◆ **WHAT THE EXERCISE ASKS**
Reproduce word for word the line holding "Given: Select the Public radio button" and all lines after it in the data, through the end, leaving out pictures.

##### DATA FOR ANALYSIS

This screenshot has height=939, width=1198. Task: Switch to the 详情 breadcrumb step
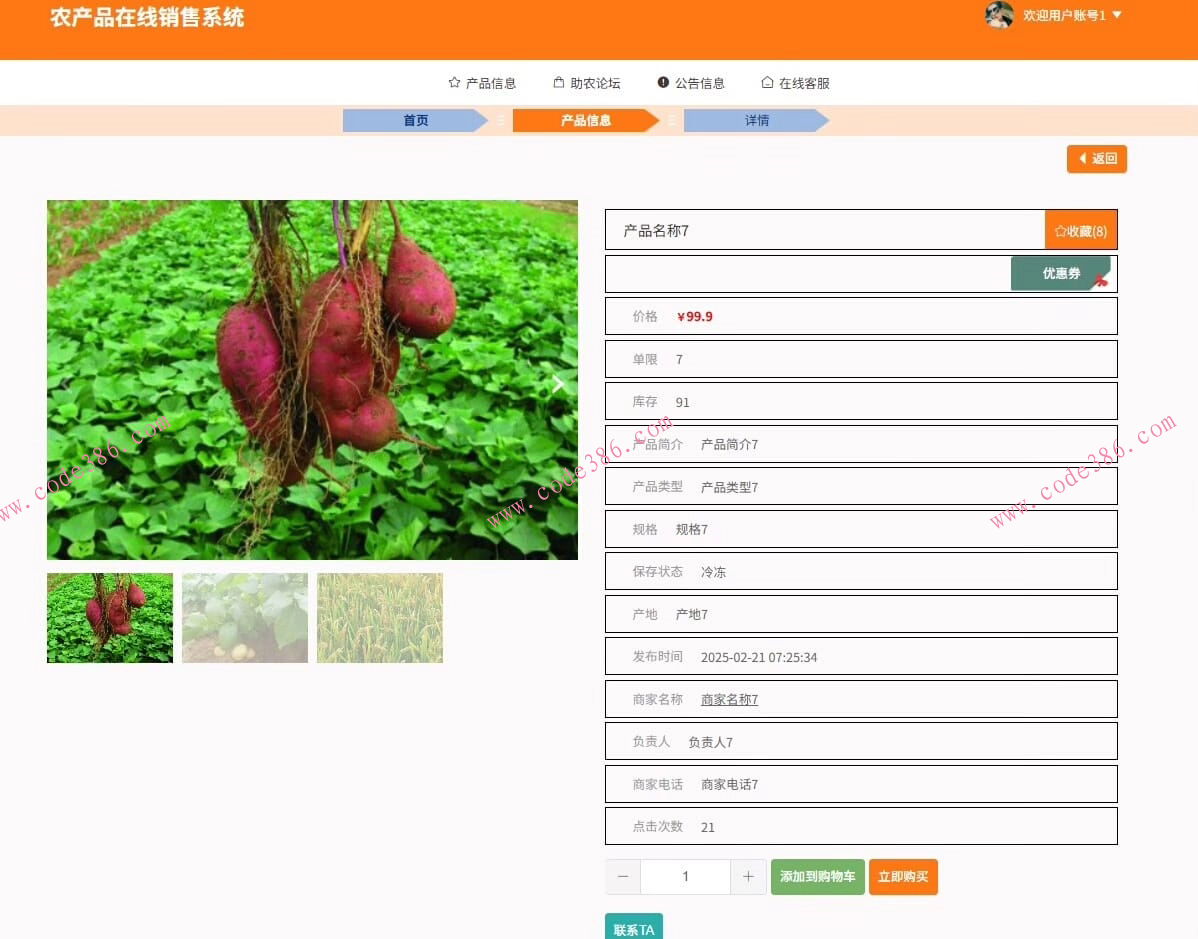(x=757, y=120)
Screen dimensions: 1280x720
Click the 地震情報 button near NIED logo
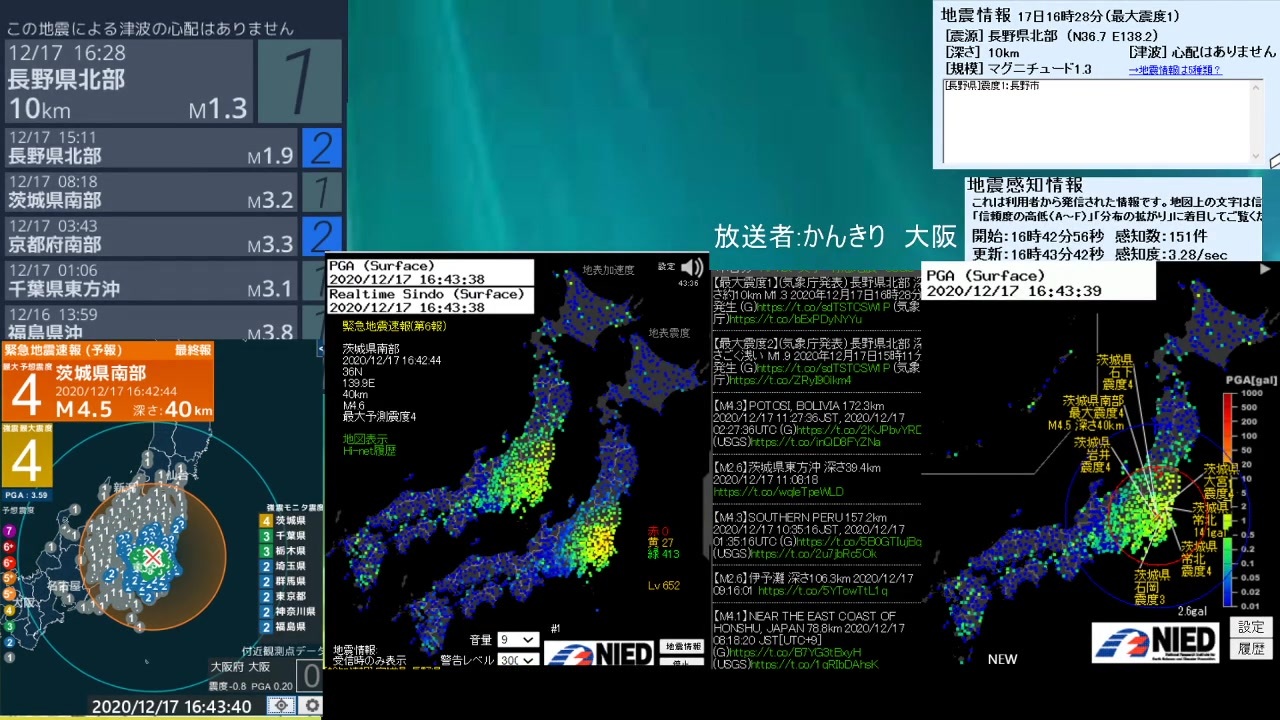pyautogui.click(x=683, y=647)
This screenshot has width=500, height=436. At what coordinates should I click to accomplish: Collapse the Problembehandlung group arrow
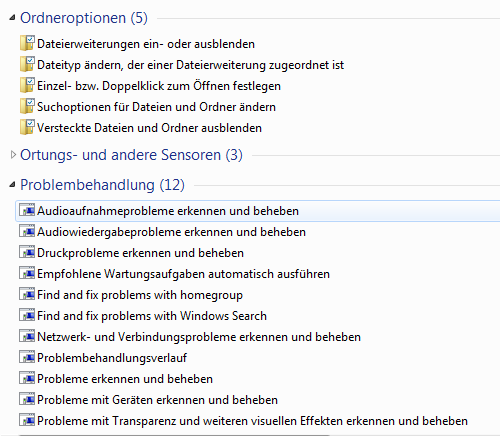tap(12, 184)
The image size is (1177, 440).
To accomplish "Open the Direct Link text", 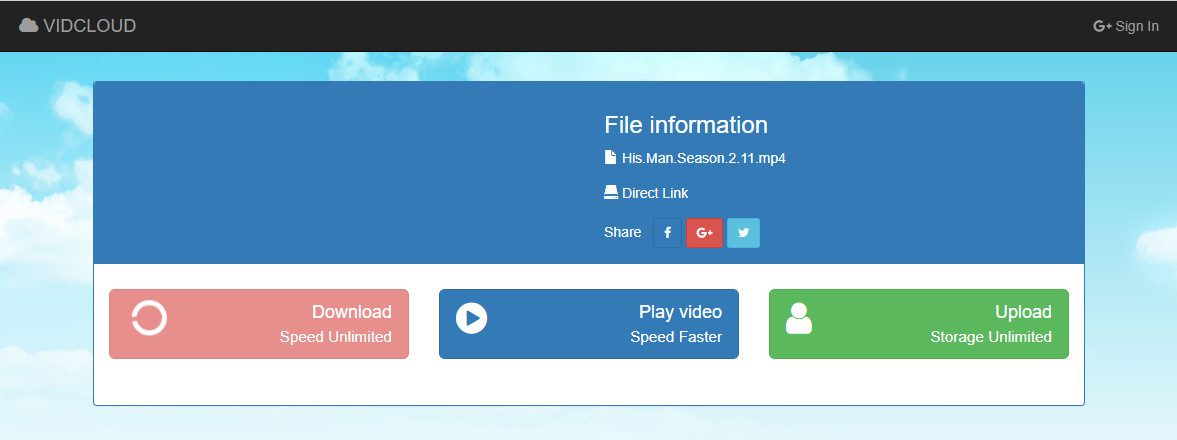I will point(655,193).
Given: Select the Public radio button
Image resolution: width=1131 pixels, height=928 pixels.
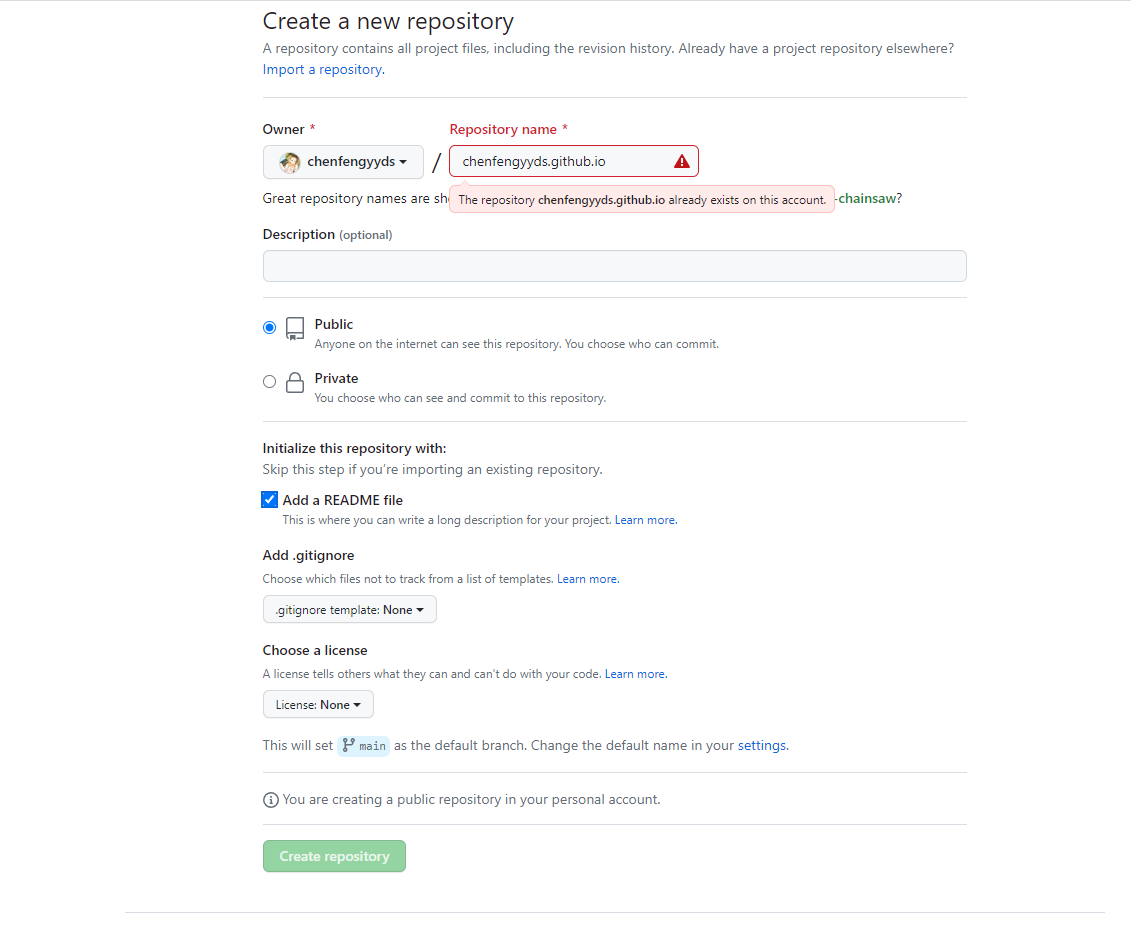Looking at the screenshot, I should (x=269, y=327).
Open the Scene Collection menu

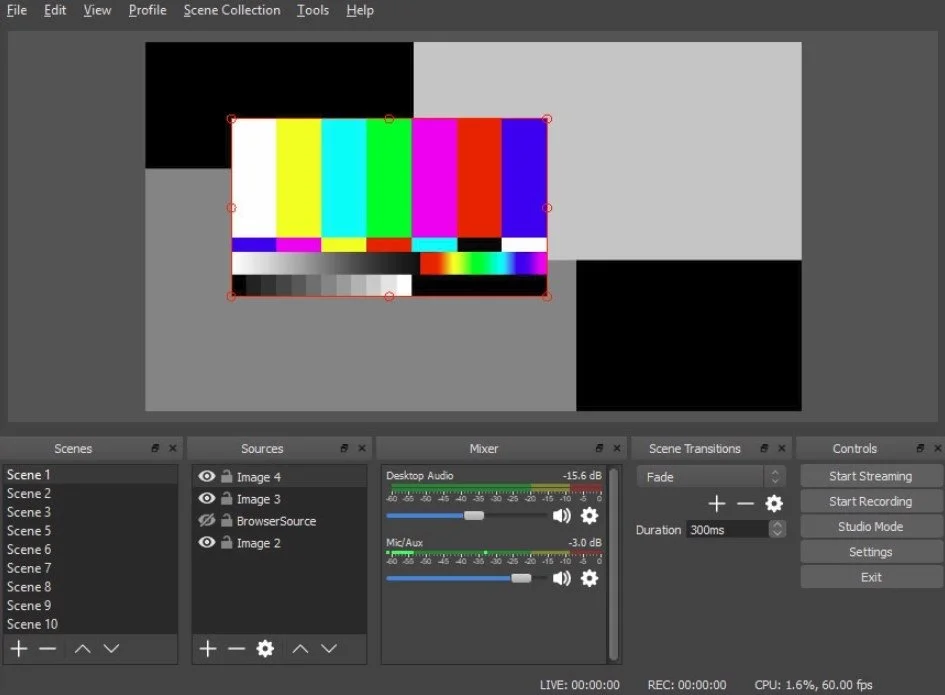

##########

◆ **RESULT OF THE EXERCISE**
Given: Select the Public radio button
Image resolution: width=1131 pixels, height=928 pixels.
Looking at the screenshot, I should (x=269, y=327).
Open the Scene Collection menu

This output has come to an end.